Buy and hold, PCA or trade?
Question: The stock market is falling like a rock. What is the best strategy to take? Do I just stop with what I have and hold until I will need funds? Do I do peso cost averaging as recommended by many advisers? Or, do I start to buy and sell over short periods of time? —asked at “Ask a friend, ask Efren” free service available at www.personalfinance.ph, Facebook and SMS.
Answer: To answer your question, let us first look at the historical performance of the Philippine Stock Exchange index or PSEi. We will need to start from 1987 or after the unified index was implemented.
From 1987 to 2017, the PSEi rose from a yearend closing of 816.21 to 8,558. If we were to compute the simple growth rate or return on the PSEi over the 30-year period, it would be an astonishing 949 percent. However, the better measure would be the compounded annual growth rate as simple growth does not take into consideration the time value of money (i.e. money yesterday is worth more than money today).

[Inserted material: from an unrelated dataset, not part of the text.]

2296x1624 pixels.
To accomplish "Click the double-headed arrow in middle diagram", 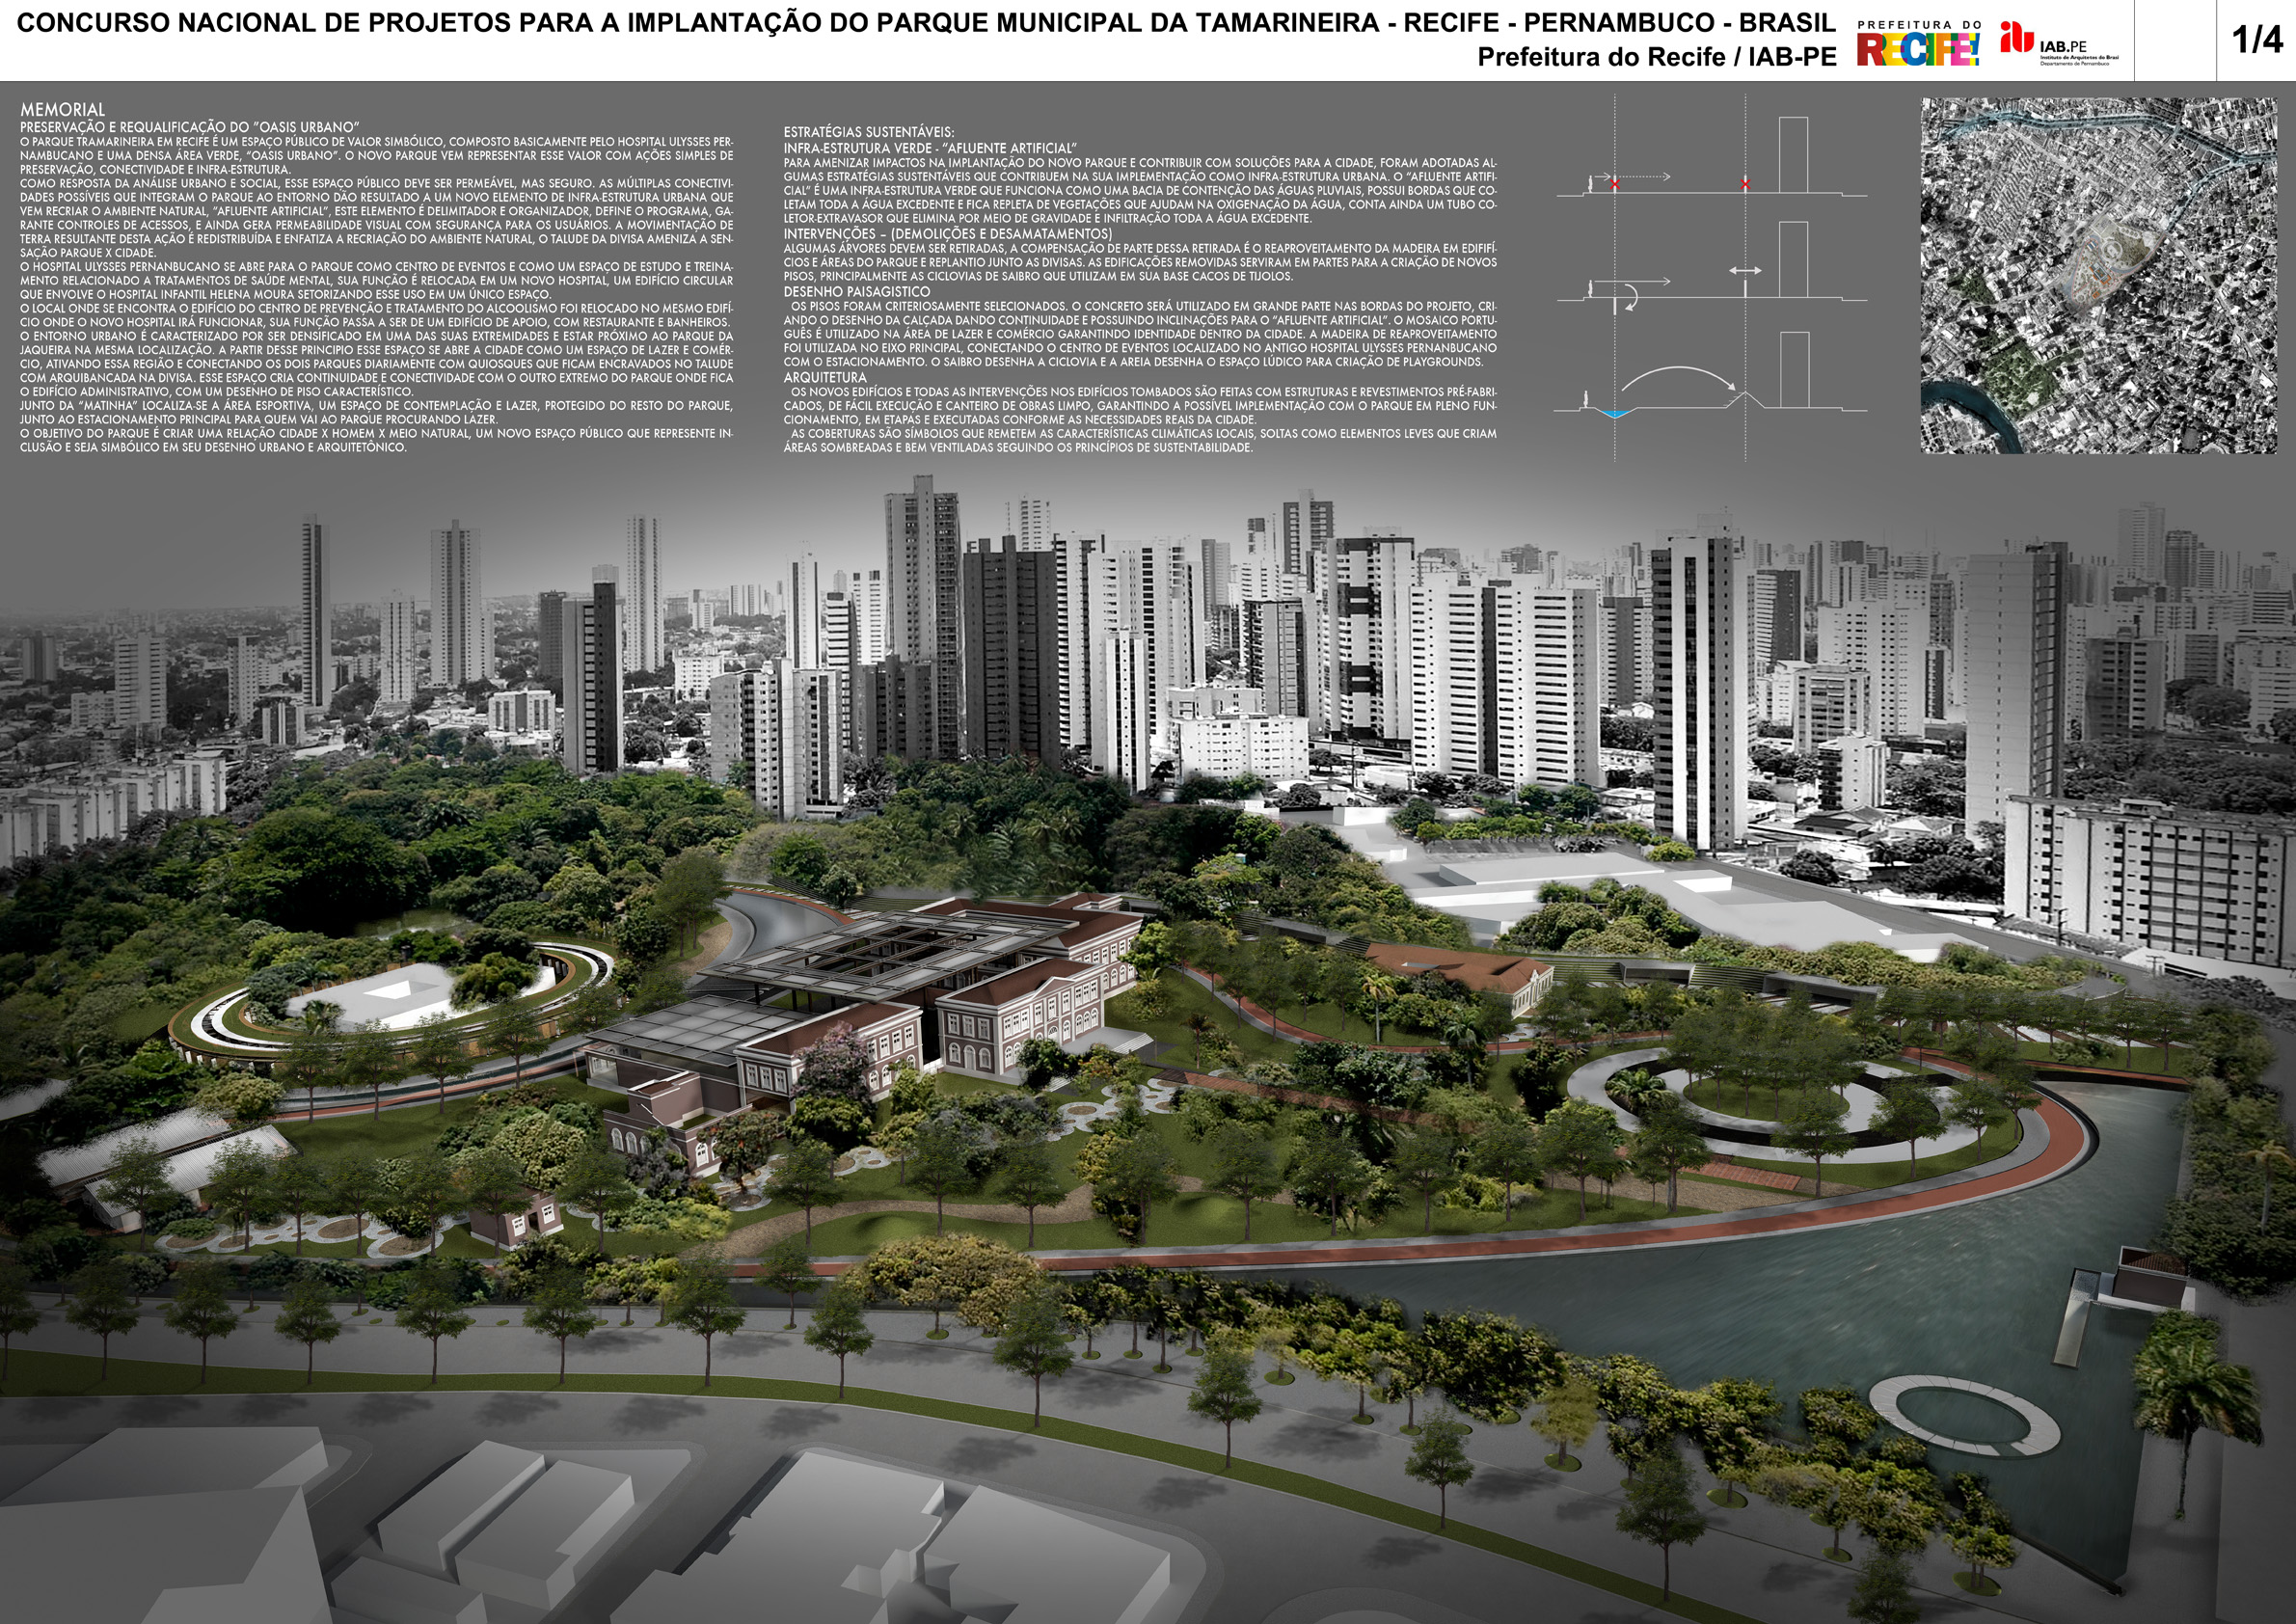I will point(1745,270).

On a compounded annual growth rate, the PSEi returned only 8.1 percent over 30 years. While the growth rate is higher than bonds, the growth rate for the PSEi is not a whole lot higher considering all of the attendant risks that go with stock investing.
But what if someone did peso cost averaging (PCA) every yearend in the PSEi? Using yearend returns of the PSEi for the same period and taking out transaction costs in buying and selling stocks, PCA would have produced a growth rate of only 8.63 percent a year compounded. This is not a lot better than the buy and hold strategy but it is the more realistic strategy.
In computing for the PCA return, we assumed a yearly investment of P100,000 over 30 years or a total of P3 million. The buy and hold strategy assumes the P3 million would have been invested in 1987. In reality, not many can invest a huge amount one time.
While PCA does not provide a substantially higher return than buy and hold, it is the more affordable strategy for the common investor.
What about trading, or buying and selling over short periods of time? If we were to put a positive return of 40 percent a year as the signal to take profits and a negative return of 10 percent a year as the signal to sell, our simulations show the return over the 30-year period jumps to 11.8 percent a year compounded.
Professionally managed funds engage in trading simply because they have the “S”ize of funds to have access to all the information and in-depth research, the “E”xpertise and experience, as well as the “T”ime to do stock trading. Such funds are all SET to invest directly. The common investor will lack in one or more of these to trade well in the stock market.
Yet, there is a better strategy than all of the three you are asking about. It is to just do PCA on professionally managed funds. Examples of these are mutual funds, unit investment trust funds, single pay variable unit-linked insurance and investment management accounts with trust departments of banks.